Yes. I tried to show you a way to combine 8 ldmatrix operations and distributing the loads of the threads in a way that you avoid the bank conflicts, by cycling, which thread reads from which bank in which of the 8 ldmatrix instructions.

And the ldmatrix version using 32 pointers has a 4-way bank conflict built in (it reads 4 times as many values after all); it could be the case that it more efficiently distributes the reads. If you additionally make sure that you read diverse data, which definitely is in different banks (which you before had used different ldmatrix instructions for), you can definitely avoid bank conflicts.

One cool feature of ldmatrix is that it also builds together 2 short values stored at different locations in shared memory into a 32-bit unsigned integer usable for mma.

So it can do 32, 64 or 128-bit accesses, but distributes the data in 16-bit granularity.

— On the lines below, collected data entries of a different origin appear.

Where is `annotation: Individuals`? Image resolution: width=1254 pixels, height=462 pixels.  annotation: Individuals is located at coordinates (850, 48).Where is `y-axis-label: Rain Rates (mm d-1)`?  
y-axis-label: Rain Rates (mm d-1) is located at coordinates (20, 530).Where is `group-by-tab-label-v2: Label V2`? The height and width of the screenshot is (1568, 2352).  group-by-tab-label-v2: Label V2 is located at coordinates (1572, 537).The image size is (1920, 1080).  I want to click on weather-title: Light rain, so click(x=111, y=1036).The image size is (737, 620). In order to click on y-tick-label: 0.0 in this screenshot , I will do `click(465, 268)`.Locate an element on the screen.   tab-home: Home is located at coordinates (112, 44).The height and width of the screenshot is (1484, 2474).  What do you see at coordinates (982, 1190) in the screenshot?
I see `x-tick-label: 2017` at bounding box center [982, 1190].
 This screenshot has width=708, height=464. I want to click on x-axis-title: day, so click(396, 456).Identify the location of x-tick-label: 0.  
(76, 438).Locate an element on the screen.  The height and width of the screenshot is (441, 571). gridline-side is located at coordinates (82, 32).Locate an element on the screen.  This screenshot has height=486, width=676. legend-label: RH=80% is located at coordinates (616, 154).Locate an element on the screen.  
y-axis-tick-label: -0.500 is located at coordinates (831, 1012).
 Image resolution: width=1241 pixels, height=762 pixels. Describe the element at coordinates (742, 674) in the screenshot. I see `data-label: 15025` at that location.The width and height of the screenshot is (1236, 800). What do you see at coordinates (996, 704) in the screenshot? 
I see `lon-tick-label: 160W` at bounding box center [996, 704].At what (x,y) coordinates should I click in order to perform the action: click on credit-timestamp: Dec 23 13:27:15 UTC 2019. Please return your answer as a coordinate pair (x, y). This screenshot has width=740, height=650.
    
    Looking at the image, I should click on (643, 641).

Doing it by hand, the memory access size is the data size, each thread gets.

There are some data access configurations, where ldmatrix is identical to doing it by hand and some, where it is not possible to use ldmatrix, and some where it is much better to use ldmatrix than doing it by hand.

I don’t totally understand the meaning of cycling. Can you give me an example?

In the following I show the general principle (without refering to ldmatrix or groups of 4 banks, which have no bank conflicts, but assume 32 manual 32-bit accesses):

You want to access values with arbitrary pointers from several threads.
As you cannot directly avoid bank conflicts, you go another way.
You put all that data for the mma instruction into the same bank.
You put different data into the second bank, and so on for all banks. ← This part is important; for avoiding bank conflicts in the way shown, we use the possibility that you also want to do separate mma instructions on different data, which we can store in different banks. We mix the data loading for all those mma instructions to distribute, which thread reads from which bank.

Then instead of just loading the data for one mma instruction, you load data for 32 mma instructions from different banks in a loop.

Each thread loads from a different bank in each iteration.
Afterwards the data is resorted.

thread t:
for(int i = 0; i < 32; i++)
    variable[i] = load[bank (i+t) % 32, arbitrary index within bank];

As variable does not depend on the threadid, the loop can be unrolled.
But afterwards we have to resort the loaded values without refering to the thread index.

We rather would have liked to store into

variable[(i+t) % 32]

to use data from specific banks (over all threads) for each mma instruction.

We shifted the problem from bank conflicts to a very difficult resort operation, with different resorts per thread without being allowed to use thread-dependent indices on local variable arrays.

It is not as bad with ldmatrix (and specifically the version reading 8 shorts per thread). Here we have a maximum of a 2-way bank conflict, which we can accept or avoid by simpler resorting (2 iterations instead of 32), so simple selects for resorting.

So the 128-bit ldmatrix gets 8 pointers per group of threads 0/4/8/… storing the result into 4 32-bit unsigned integers per thread.

You just make sure that the 4 integers belong to fixed different bank groups of 4 banks and use them for different mma instructions, e.g.

You read the first integer (2 shorts) from banks 0-7, the second integer from banks 8-15, …

So you get each of the 2 short values within each of the 32-bit integers from arbitrary indices, but you have to make sure that the integers between each other are in different banks.

And you use the integers for different mma instructions. See it, as if you can parallelize the same operation with different data. And you store the different data into the different banks.